Many adult children must face a changing reality and confront their own anxiety and grief as their parents lose strength and independence. When this happens many have defined the period as one of the most emotional moments of their lives. One very sad time during a parent’s aging process is when their children have to ask them to hand over their car keys.

Just the facts

According to the Insurance Institute for Highway Safety, seniors age 80-plus have the highest rate of fatal car crashes per mile driven. Accidents caused by the elderly are typically attributed to vision or hearing problems, reactions to medications, or not being quick-on-the-draw when maneuvering a motor vehicle.

Despite warnings from concerned loved ones, many seniors continue to putter around town in their cars, even though they know that surrendering the keys would be the smartest and safest thing to do.

Driving for many elderly folks means freedom, independence, employment, fun, and spontaneity.
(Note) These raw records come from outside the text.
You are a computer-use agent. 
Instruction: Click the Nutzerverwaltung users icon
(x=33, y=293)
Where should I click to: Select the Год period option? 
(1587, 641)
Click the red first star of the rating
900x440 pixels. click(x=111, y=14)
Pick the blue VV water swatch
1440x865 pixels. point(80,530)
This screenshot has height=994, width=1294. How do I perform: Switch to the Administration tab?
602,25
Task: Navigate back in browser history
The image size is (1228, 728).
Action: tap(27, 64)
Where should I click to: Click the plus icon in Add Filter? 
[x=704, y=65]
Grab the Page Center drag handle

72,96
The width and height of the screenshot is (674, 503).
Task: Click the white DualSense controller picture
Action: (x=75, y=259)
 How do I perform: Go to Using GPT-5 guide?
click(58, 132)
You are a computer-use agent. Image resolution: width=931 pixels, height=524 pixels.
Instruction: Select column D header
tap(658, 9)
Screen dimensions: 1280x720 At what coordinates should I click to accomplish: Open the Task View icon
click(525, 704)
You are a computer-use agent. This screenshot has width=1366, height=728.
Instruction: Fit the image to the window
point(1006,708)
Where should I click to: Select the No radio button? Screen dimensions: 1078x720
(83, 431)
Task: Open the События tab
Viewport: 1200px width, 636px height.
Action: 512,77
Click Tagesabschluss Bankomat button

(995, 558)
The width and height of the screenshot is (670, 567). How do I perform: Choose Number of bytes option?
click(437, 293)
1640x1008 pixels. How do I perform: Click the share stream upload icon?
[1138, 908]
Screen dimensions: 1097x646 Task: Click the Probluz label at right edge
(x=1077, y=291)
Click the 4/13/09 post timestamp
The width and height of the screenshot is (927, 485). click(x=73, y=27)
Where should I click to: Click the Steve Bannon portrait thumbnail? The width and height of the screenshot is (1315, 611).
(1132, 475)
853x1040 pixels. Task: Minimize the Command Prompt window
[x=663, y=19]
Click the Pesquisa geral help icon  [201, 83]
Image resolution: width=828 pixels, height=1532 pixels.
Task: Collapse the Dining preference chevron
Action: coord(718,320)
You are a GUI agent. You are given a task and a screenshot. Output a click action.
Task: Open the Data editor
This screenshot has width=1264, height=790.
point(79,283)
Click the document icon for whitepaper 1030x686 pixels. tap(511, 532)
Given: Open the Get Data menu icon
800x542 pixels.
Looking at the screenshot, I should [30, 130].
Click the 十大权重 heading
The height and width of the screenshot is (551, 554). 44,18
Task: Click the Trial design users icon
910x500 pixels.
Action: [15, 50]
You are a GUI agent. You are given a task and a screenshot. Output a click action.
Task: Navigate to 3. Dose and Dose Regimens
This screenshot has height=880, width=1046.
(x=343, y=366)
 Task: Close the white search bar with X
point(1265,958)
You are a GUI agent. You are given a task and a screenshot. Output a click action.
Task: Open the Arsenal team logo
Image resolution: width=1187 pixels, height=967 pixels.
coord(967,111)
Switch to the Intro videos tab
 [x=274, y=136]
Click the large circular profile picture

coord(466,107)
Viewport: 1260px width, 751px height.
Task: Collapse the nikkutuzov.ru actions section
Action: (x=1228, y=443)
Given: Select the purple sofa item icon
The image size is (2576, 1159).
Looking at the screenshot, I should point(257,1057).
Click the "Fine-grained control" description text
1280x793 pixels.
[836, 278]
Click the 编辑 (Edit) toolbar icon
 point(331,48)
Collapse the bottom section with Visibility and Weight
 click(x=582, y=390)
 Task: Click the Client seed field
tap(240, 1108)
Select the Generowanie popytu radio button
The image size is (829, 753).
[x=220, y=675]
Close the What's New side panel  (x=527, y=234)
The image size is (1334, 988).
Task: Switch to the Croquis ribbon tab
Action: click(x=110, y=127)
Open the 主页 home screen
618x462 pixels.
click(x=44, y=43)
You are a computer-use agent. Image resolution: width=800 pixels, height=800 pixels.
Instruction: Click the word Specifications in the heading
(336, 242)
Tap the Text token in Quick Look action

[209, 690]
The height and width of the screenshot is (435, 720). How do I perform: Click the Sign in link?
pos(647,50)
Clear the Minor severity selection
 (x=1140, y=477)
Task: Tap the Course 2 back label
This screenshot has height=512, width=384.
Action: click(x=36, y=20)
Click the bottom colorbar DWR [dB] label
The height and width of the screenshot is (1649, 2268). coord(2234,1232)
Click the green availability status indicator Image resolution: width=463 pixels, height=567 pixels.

So how can anyone inform their beloved senior that the car keys are being taken away because they can no longer safeguard themselves on the road?

Conversation is key

As medical advances allow for increasingly long lifespans, it’s important that we prepare ourselves for having conversations that center around safety and driving with our mothers, fathers, aunts, uncles, grandparents and even elder siblings. Here are some tips on how to tell the older driver in your life that it’s time to permanently exit from the driver’s side of a vehicle:

1) Always be positive. Don’t beat someone over the head with doom and gloom forecasts like “You’re going to kill yourself and give me a coronary if you don’t stop driving!” Forget about being condescending or preachy, as sermons typically fall on deaf ears, unless you’re in a spiritual setting — and even then, it’s a crap shoot. Instead, if your senior can still manage to get around in their car with no drama, suggest that they scale back their driving gradually — for example, by only going out in daylight and avoiding highways.

2) If your senior is a bit of a penny pincher, run some numbers on their behalf. Then show them just how cost-effective it would be to take public or senior transportation instead of maintaining a car. Gas, insurance, and maintenance can gobble up retirement savings lickety-split.

3) Make your senior’s doctor, the fall guy (or gal). Depending on where you live, some doctors can contact the Department of Motor Vehicles to report on a patient’s driving abilities. Visit SeniorDriving.AAA.com to see if you live in one of those states. Tattling on a person’s driving by a physician can trigger a review of their skills, including re-testing.

4) If you can manage it, shuffle your busy schedule to shuttle your elderly loved one around town as often as possible. Your senior will relish the time spent in your company well, hopefully, and your worries about their driving skills will be put to rest.

Words to live by: Allow the senior in your life to retire from the road with dignity and grace.